本周二，NetBSD开源工作组在使用FTP传输协议的客户端程序tnftp中发现一个高危漏洞。Tnftp是一个老牌FTP客户端，在许多*NIX操作系统中使用。包括Red Hat’s Fedora， Debian， NetBSD， FreeBSD， OpenBSD， 甚至是苹果的OS X。

　　该漏洞编号为CVE-2014-8517，可以通过恶意网页服务器让tnftp执行任意命令。比如“ftp http：//server/path/file.txt”，不要用-o参数指定任何输出文件名，程序就会被欺骗执行任意命令。原因在于，tnftp将跟随HTTP的重定向，并使用其访问路径的最后一个“/”之后的部分路径做输出文件名，如果你不加-o参数指定输出文件名的话。

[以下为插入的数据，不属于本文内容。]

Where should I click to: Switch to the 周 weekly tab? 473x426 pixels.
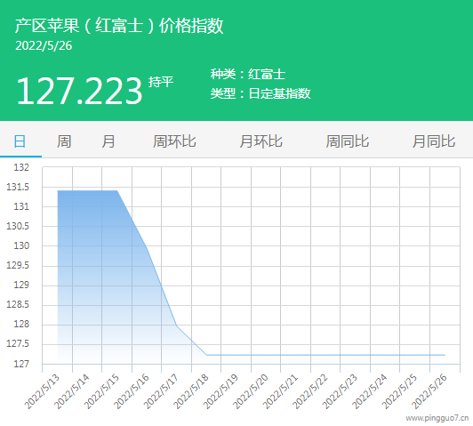point(64,141)

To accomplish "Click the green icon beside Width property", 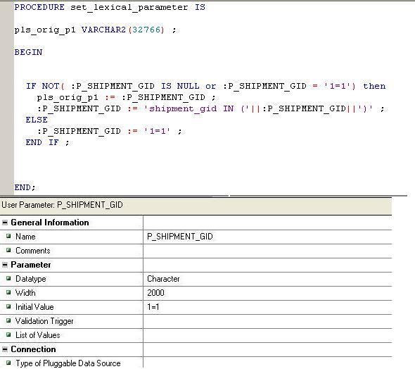I will tap(8, 292).
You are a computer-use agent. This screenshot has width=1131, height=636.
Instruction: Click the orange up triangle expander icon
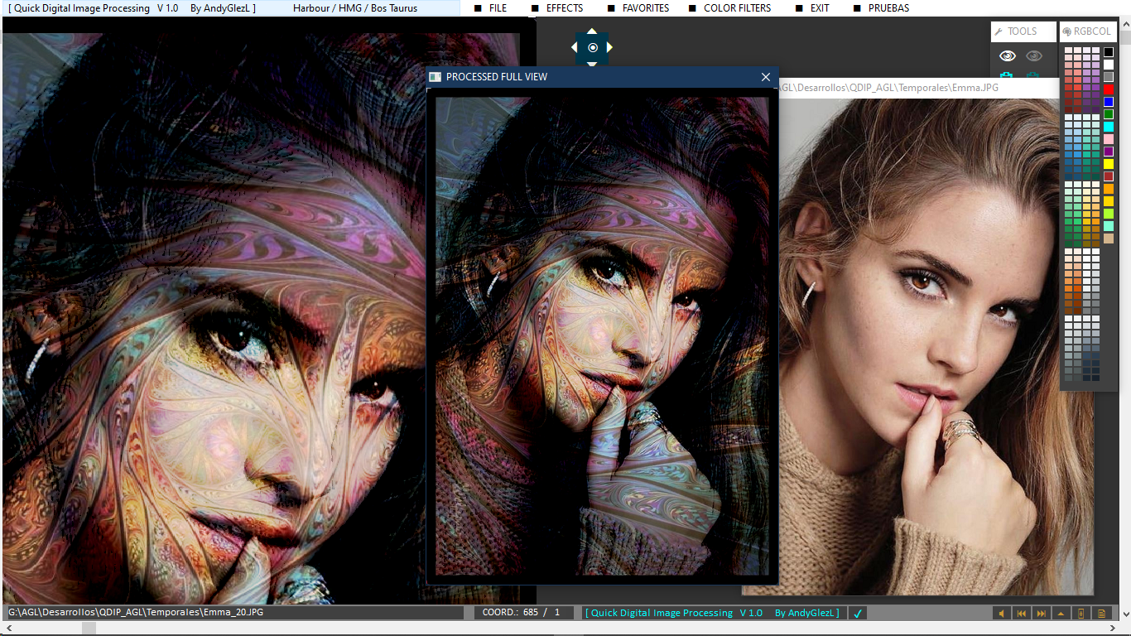pyautogui.click(x=1061, y=614)
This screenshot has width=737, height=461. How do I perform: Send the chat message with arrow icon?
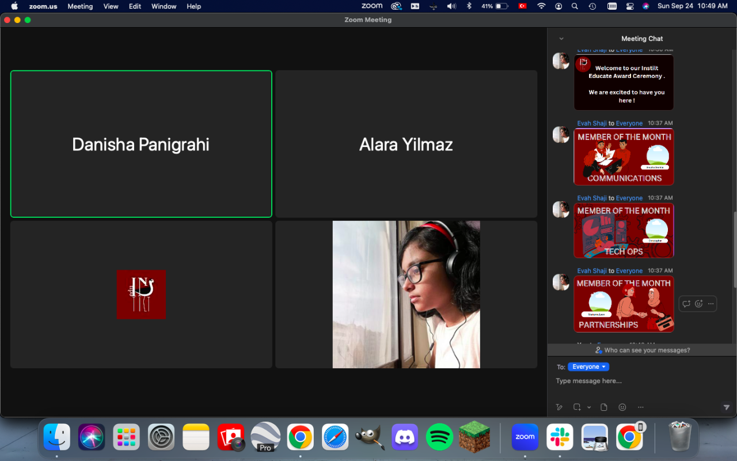(x=726, y=407)
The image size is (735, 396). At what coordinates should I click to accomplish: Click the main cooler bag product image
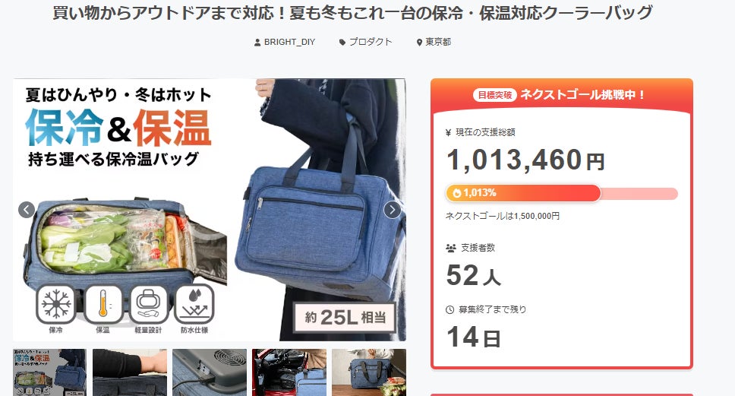[x=210, y=210]
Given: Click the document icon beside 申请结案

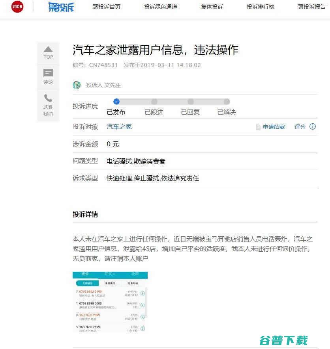Looking at the screenshot, I should 258,126.
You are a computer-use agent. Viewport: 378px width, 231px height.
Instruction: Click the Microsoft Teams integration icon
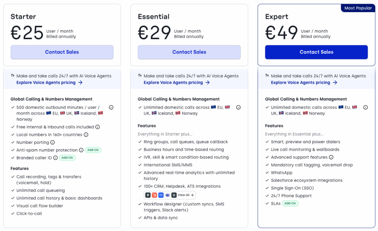167,195
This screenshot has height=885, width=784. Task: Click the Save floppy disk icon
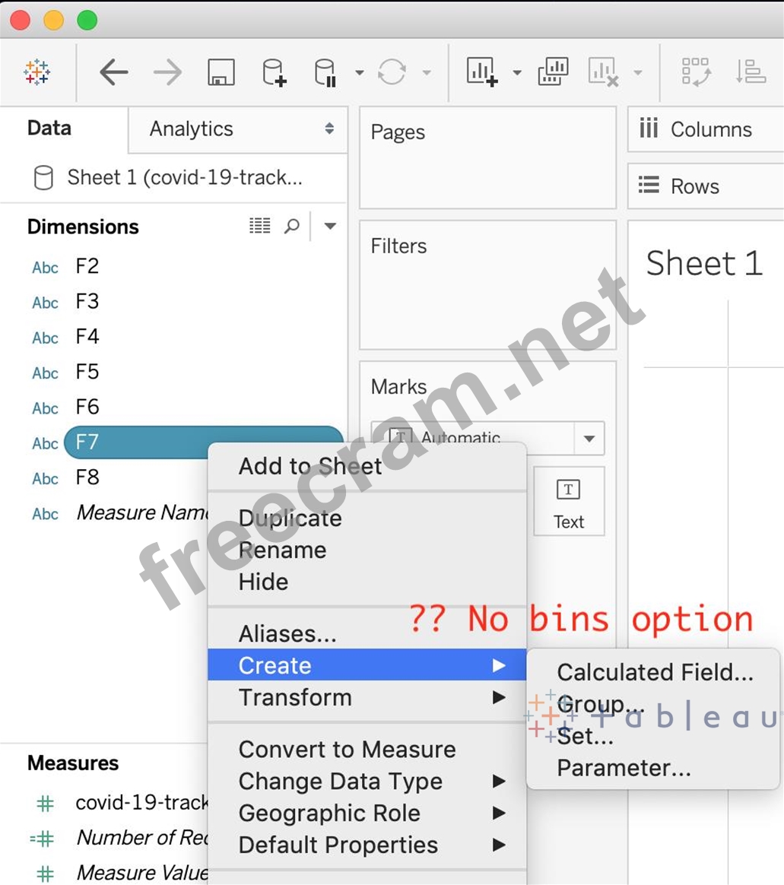click(221, 73)
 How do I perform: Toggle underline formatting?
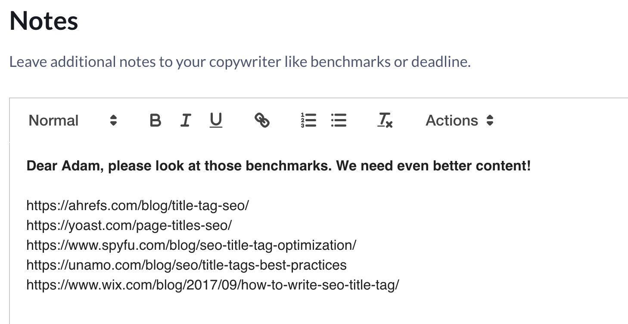(x=215, y=120)
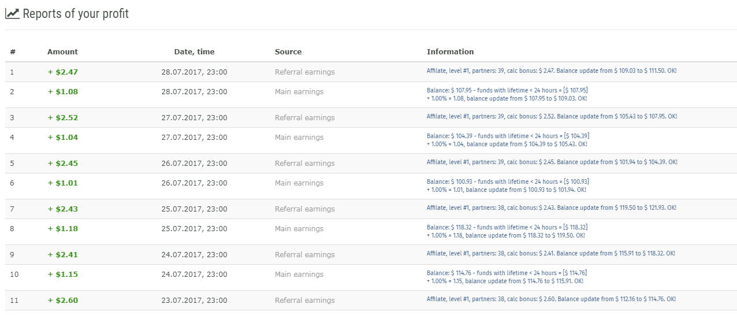The width and height of the screenshot is (737, 315).
Task: Click the Information column header
Action: [450, 52]
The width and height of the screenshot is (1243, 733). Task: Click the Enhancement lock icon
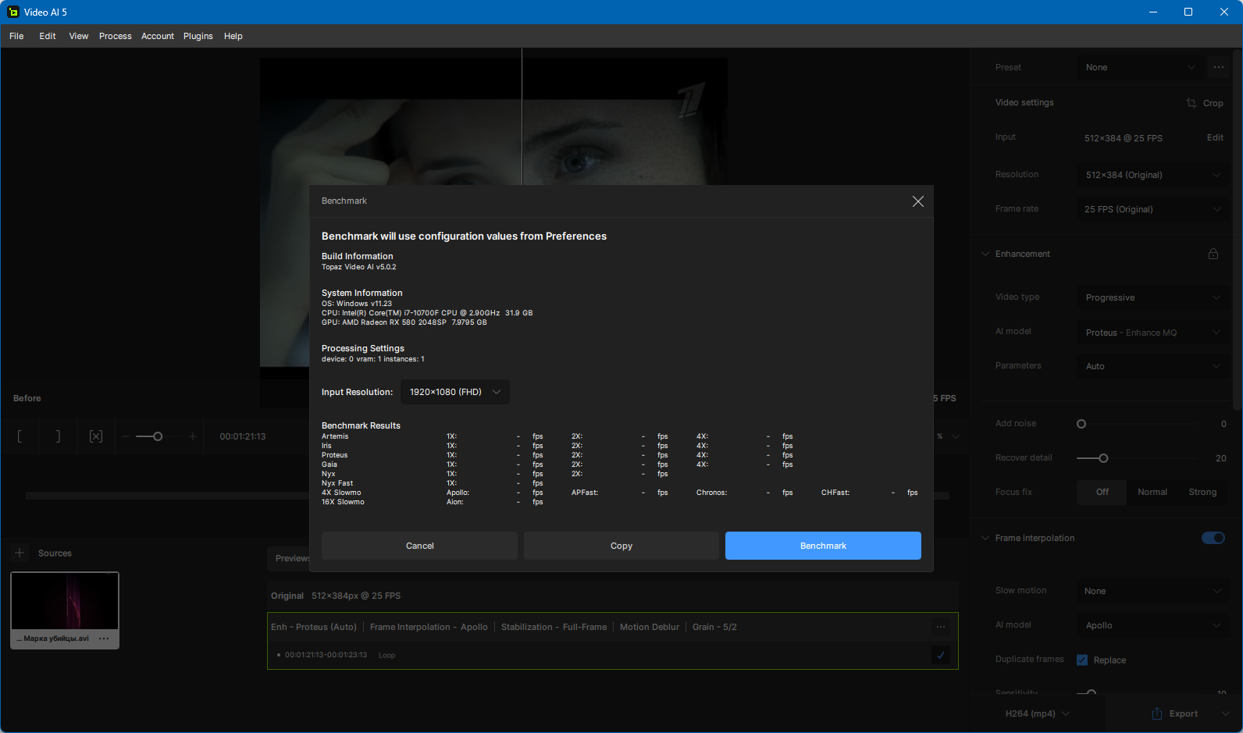[1213, 254]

　　当它决定文件名之后，会检查该文件名是否以“|”开头，如果是则把剩下的字符交给popen()函数执行。该漏洞影响的操作系统包括，Debian， Red Hat， Gentoo， Novell (SuSE Linux)， DragonFly， FreeBSD，OpenBSD， 和苹果。Debian， Red Hat， Gnetoo and Novell已经发布了解决方案。

　　有意思的是，该问题早在5年前就被OpenBSD解决。OpenBSD的开发者Stuart Henderson在网上写道：“我很早就改变了OpenBSD的FTP，只使用原始请求的文件名部分，而不是从重定向目标那里获得文件名。在一些情况下，这样做的确有些不便，但总好过让远程主机来控制输出文件名。”